▶ _About this task_
When the line containing "Task: Focus the inner packaging label field" appears in the entries below, begin printing there and stop after the line containing "This screenshot has height=1148, width=2040."; print each of those lines exactly and no other line.

START Dataset extract

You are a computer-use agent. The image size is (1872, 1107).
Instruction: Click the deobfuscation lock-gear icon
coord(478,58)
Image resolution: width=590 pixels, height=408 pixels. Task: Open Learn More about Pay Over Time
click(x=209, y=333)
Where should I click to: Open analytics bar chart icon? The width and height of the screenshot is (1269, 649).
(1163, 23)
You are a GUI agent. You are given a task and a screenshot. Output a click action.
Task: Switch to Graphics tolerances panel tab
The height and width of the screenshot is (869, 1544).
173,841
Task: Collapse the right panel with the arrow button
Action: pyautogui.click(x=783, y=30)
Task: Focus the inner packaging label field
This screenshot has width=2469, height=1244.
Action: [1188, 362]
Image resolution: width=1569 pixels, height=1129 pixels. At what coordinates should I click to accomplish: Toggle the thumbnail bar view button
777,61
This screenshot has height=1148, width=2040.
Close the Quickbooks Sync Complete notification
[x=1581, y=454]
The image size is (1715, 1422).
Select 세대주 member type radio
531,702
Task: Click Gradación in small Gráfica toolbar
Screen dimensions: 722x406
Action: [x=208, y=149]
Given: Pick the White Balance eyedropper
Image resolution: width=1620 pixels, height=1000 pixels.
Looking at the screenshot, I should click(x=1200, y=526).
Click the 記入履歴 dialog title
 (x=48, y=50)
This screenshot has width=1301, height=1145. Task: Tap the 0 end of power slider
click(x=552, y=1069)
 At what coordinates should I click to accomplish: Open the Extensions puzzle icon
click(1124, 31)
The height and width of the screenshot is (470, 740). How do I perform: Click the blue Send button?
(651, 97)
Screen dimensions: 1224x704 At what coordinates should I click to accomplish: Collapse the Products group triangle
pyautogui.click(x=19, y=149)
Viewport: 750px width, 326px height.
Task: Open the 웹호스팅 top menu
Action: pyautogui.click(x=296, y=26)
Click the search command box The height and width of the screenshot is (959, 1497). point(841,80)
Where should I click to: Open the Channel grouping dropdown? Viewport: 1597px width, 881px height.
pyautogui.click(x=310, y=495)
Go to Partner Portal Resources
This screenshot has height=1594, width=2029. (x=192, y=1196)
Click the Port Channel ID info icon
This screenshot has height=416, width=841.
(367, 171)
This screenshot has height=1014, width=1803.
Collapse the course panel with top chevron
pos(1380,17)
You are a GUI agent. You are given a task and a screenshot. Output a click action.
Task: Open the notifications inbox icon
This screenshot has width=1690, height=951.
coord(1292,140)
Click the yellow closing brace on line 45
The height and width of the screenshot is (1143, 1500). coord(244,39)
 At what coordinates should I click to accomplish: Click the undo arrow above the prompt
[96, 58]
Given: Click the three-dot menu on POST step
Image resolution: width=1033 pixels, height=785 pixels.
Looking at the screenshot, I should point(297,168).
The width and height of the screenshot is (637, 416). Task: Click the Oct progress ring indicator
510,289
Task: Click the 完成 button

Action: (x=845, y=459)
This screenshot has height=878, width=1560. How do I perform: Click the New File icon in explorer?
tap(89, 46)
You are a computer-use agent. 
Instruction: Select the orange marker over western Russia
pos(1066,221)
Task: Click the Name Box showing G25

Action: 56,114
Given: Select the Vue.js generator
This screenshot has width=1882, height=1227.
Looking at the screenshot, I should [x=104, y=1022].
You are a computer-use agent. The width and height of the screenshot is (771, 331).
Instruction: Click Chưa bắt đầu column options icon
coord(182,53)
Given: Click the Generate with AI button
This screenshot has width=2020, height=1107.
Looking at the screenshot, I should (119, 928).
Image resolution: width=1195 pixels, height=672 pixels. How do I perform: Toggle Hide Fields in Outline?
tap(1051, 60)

END Dataset extract

▶ _Task answer_
Task: Focus the inner packaging label field
This screenshot has width=2469, height=1244.
Action: [1188, 362]
Image resolution: width=1569 pixels, height=1129 pixels. At what coordinates should I click to accomplish: Toggle the thumbnail bar view button
777,61
This screenshot has height=1148, width=2040.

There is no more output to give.